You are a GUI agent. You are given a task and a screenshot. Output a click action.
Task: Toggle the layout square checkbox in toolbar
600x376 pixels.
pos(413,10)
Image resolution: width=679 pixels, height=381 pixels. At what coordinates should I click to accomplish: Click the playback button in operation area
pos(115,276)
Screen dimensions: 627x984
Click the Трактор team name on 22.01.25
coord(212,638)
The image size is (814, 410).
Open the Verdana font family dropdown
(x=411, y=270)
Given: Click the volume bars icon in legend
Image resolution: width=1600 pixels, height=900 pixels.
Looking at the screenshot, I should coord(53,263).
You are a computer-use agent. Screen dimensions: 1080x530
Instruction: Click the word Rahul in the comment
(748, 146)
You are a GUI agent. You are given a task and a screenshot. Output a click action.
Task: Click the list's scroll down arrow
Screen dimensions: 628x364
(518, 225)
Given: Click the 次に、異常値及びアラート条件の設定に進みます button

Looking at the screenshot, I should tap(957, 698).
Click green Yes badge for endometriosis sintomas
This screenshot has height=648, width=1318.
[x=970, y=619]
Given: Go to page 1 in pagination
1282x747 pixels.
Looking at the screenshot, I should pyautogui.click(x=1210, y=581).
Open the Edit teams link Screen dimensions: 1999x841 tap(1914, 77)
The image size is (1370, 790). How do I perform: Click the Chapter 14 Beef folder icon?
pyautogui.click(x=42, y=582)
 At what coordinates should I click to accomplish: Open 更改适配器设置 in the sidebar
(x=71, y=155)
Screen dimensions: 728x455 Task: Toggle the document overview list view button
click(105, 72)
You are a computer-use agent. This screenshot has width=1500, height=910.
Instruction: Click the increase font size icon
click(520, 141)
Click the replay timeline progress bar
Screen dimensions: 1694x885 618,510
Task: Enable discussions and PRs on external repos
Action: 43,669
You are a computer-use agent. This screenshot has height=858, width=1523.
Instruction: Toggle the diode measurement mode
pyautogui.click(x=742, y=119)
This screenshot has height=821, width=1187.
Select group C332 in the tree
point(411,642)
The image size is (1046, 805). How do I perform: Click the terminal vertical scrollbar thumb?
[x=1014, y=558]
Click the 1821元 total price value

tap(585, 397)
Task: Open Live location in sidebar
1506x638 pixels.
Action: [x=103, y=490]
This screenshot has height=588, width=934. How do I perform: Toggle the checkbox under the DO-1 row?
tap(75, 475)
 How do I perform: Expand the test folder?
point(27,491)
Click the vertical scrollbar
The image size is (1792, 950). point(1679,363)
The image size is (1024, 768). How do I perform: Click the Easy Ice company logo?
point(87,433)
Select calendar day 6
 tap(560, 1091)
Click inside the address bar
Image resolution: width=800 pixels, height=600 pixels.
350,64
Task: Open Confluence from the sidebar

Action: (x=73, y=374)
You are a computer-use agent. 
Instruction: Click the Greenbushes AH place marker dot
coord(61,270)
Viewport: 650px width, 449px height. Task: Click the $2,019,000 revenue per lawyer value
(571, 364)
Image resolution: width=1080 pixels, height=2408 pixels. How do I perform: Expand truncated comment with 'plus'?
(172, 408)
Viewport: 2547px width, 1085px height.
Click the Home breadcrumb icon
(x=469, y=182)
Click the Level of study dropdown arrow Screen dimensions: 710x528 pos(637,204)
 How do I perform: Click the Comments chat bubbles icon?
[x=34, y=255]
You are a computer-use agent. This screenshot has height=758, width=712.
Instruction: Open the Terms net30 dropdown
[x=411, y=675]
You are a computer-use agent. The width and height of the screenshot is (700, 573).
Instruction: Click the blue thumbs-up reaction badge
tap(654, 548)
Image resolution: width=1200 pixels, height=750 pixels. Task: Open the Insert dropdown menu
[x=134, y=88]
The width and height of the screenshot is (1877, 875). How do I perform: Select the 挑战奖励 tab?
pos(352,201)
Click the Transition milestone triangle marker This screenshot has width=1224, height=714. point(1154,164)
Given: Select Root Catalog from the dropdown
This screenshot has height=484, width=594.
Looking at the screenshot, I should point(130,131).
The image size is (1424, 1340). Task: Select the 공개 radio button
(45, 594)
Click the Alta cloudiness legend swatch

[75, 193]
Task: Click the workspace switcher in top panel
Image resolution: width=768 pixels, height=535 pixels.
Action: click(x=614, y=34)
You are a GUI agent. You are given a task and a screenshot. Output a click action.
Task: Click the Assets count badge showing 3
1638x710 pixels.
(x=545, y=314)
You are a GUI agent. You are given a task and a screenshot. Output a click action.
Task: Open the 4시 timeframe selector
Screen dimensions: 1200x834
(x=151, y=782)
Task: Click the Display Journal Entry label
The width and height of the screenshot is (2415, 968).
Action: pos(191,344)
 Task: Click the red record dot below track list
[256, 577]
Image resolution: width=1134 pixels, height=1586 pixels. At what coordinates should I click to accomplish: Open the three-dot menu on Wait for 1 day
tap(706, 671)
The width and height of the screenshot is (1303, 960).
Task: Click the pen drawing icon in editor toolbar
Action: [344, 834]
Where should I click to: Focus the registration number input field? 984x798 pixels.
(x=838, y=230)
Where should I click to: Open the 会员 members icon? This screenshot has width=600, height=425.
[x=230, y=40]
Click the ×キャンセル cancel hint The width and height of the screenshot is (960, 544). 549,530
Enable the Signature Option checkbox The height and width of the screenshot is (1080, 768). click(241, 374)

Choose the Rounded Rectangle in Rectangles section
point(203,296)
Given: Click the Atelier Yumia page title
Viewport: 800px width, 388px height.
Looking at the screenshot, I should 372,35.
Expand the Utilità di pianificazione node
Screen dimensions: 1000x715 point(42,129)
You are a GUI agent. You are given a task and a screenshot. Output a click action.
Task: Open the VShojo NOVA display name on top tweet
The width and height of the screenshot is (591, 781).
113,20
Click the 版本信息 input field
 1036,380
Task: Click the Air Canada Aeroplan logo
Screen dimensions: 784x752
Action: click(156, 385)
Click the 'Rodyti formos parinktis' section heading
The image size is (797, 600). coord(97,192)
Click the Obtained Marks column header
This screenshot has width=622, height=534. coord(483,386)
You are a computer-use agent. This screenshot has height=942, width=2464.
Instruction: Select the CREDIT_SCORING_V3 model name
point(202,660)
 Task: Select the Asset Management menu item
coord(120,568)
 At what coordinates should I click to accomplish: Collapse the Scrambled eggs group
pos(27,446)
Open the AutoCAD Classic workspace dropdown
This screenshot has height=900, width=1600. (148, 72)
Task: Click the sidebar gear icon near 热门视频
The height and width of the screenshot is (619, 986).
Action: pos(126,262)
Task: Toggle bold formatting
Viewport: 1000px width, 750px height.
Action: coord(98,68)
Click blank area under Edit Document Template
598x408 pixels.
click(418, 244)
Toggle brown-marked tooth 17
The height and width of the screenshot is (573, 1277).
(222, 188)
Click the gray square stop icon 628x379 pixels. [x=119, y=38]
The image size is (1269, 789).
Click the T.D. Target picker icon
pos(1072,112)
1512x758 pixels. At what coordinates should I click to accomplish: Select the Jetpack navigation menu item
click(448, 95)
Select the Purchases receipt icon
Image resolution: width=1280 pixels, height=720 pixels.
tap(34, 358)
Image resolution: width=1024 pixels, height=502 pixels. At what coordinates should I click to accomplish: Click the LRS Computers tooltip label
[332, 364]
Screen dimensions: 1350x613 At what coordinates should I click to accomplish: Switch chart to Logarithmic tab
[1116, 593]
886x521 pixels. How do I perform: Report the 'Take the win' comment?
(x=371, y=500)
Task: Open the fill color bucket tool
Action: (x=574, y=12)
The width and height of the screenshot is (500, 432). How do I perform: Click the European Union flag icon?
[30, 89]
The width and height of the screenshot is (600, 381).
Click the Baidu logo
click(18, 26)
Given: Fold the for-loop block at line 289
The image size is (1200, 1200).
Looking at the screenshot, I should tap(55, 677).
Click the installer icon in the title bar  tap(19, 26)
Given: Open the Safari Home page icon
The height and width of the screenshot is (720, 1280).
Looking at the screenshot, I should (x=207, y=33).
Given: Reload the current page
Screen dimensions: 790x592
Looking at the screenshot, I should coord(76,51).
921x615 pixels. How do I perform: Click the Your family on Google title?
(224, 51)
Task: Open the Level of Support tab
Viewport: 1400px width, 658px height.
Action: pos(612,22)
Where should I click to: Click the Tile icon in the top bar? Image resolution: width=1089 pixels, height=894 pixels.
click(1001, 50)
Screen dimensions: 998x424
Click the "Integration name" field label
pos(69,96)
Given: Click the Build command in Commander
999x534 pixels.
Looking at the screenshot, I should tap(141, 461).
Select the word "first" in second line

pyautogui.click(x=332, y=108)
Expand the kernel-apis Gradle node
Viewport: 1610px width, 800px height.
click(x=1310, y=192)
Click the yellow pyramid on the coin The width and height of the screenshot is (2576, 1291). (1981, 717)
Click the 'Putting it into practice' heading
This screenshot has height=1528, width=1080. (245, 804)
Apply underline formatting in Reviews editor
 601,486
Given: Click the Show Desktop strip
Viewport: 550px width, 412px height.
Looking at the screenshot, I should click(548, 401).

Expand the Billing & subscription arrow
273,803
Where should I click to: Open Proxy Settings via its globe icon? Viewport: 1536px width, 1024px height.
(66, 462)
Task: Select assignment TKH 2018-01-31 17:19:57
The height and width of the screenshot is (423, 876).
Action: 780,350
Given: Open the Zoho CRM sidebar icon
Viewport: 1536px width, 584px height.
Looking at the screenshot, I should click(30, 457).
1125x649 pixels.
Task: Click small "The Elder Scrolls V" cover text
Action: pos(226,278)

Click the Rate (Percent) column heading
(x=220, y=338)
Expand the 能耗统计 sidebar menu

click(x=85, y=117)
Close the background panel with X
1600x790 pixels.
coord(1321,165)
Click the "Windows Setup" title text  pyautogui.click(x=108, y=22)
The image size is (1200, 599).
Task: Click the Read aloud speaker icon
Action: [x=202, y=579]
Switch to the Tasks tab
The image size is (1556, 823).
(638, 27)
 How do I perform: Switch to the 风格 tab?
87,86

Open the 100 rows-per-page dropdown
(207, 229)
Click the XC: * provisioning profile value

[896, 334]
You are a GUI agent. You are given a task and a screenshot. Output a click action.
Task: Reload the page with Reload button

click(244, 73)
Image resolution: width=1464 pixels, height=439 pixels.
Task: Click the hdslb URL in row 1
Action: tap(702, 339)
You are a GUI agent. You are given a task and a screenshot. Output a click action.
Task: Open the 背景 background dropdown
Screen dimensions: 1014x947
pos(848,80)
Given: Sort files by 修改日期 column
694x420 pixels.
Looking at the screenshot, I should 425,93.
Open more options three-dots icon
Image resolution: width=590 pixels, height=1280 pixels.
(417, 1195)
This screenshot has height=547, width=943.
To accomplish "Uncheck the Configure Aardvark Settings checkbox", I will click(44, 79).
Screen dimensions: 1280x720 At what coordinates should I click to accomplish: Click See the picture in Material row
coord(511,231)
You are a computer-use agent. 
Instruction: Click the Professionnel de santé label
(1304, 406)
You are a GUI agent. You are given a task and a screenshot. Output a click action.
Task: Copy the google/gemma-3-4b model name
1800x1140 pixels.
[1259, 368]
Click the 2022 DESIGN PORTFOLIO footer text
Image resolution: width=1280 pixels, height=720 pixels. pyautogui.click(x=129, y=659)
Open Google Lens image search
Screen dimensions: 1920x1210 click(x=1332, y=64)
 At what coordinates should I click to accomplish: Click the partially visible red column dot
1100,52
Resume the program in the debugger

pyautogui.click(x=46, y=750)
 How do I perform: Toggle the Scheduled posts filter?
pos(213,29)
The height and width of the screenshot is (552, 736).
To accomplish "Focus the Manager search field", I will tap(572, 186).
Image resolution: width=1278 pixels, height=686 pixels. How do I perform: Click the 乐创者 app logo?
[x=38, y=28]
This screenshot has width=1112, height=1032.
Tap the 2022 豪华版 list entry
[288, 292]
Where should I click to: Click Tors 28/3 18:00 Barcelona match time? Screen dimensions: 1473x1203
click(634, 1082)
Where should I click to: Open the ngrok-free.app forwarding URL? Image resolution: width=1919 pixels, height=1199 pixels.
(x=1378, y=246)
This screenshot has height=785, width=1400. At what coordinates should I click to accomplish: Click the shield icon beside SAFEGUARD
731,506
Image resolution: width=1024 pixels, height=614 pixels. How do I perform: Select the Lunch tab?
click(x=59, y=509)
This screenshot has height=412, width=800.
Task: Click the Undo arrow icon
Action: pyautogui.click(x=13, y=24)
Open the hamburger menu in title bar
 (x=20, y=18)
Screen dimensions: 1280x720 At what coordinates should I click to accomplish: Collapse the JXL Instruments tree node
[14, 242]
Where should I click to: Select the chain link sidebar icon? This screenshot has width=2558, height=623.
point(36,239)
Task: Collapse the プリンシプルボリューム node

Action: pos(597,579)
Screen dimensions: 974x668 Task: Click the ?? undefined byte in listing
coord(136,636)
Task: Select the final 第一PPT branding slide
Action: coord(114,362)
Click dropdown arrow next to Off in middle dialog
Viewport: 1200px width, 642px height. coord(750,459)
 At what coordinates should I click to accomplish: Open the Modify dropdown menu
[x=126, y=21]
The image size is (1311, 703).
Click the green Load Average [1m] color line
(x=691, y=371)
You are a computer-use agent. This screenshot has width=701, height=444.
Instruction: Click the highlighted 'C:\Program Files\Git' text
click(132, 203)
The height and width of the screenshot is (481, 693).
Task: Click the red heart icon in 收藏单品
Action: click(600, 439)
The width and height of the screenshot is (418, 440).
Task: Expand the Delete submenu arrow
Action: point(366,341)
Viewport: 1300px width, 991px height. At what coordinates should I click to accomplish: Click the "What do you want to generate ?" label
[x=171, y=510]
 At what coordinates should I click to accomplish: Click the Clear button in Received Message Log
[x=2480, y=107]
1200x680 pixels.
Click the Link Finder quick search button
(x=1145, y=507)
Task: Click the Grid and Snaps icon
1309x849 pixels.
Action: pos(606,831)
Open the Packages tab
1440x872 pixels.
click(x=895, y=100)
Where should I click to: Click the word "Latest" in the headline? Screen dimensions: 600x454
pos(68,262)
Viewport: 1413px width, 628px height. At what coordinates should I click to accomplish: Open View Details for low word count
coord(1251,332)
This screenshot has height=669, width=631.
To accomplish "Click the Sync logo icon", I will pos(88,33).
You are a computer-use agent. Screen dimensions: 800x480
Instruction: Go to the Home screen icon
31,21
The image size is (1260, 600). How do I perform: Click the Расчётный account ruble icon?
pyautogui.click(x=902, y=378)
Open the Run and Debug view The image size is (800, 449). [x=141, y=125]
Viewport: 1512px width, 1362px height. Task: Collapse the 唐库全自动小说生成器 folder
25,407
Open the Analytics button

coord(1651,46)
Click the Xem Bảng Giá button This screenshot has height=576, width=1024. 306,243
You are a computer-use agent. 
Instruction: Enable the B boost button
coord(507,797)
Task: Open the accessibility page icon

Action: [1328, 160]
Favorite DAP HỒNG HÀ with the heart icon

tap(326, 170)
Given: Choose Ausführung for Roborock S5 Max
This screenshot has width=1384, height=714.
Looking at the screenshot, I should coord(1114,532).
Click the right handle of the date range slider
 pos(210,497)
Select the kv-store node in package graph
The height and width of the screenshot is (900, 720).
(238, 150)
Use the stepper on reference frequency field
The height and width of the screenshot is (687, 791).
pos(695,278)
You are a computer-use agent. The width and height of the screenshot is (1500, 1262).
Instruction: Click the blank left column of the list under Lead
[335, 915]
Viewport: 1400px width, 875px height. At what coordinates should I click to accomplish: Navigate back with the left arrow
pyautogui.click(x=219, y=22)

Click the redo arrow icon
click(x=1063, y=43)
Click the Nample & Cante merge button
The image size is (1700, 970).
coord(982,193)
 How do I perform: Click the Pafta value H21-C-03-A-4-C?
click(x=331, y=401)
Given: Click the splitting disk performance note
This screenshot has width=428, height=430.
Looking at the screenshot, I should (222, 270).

########

Exercise description. A bare number is the expected answer: the tally of lines in the records above holding "Level".

Answer to the problem. 2